Der im Juni 2021 gegründete Fusion Campus, der seinen Sitz in Düsseldorf hat, beschäftigt sich genau mit diesem Thema, also mit der Frage, wie Gaming-Know-How in anderen Branchen genutzt werden kann. Die in der Gaming-Branche bereits bekannte Geschäftsführerin Stefanie Waschk beschreibt ihre Arbeit am Fusion Campus wie folgt:
“Das Medium Spiel ist wie man so schön sagt „in der Mitte der Gesellschaft angekommen“. Nicht nur die Möglichkeit der ortsunabhängigen Spielbarkeit auf mobilen Geräten hat die Präsenz im Alltag verstärkt, immer mehr rücken auch die im Spiel enthaltenen Mechanismen in unseren Fokus. Aspekte wie Motivation, Herausforderung, Ehrgeiz, Selbstverwirklichung, Feedback/ Belohnung und Neugier sind auch für Unternehmen anderer Wirtschaftszweige von Bedeutung. Stehen diese Mechanismen doch für die Tugenden, die Veränderung ermöglichen und die einen (notwendigen) Transformationsprozess und Innovation in der Wirtschaft fordern und fördern können. Dabei kommt Wissen aus vielen Bereichen, unter anderem der Lernpsychologie und den Kognitionswissenschaften zum Einsatz. Das Regelwerk eines Spiels, setzt die Basis für den notwendigen Wissens- und Kompetenzaufbau. In vielen Fällen ist das nur möglich, indem Spieler*Innen nicht nur eigenverantwortlich, sondern gemeinschaftlich oder mit Unterstützung anderer agieren. Die Korrelation zum Organisationskontext ergibt sich.
Nicht nur diese Aspekte machen Spiele auch außerhalb der Spielbrache so interessant. Spiele bedienen sich fortschrittlicher Technologien, analysieren Nutzerverhalten und sind (insbesondere im Online-Spielbereich) darauf ausgerichtet, sich kontinuierlich auf Basis der erhaltenen Dateninformationen weiterzuentwickeln – eine Grundlage moderner Kundenzentrierung.

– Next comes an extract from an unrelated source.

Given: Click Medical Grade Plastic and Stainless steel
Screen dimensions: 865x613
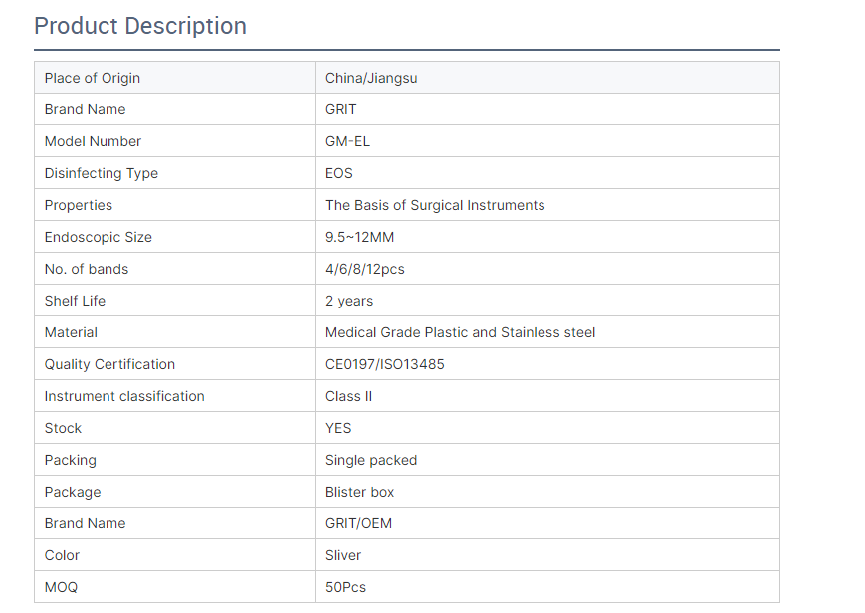Looking at the screenshot, I should 460,332.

Zusammengefasst: Spiele sind nicht nur hoch technologisiert, sondern vor allem innovativ, kreativ, nutzerorientiert und in der Lage, Netzwerke aufzubauen und zu motovieren, sie stehen für Entwicklung, Veränderung und Fortschritt. Und genau das macht sie für Wirtschaft, Wissenschaft & Forschung sowie Politik so interessant. Aus diesem Grund ist es unser Anliegen, mit dem Fusion Campus die unterschiedlichen Player zusammenbringen und aktiv dabei zu unterstützen, um diese Potentiale nutzbar zu machen.”
Doch was können wir davon lernen? Egal ob jung oder alt, gleich welches Geschlecht, egal ob auf dem PC, der Konsole oder dem Smartphone – spielen kann mittlerweile fast jeder. Und schließlich wusste ja schon Schiller, dass der Mensch nur dort wirklich Mensch ist, wo er spielt. Also GG Boomer!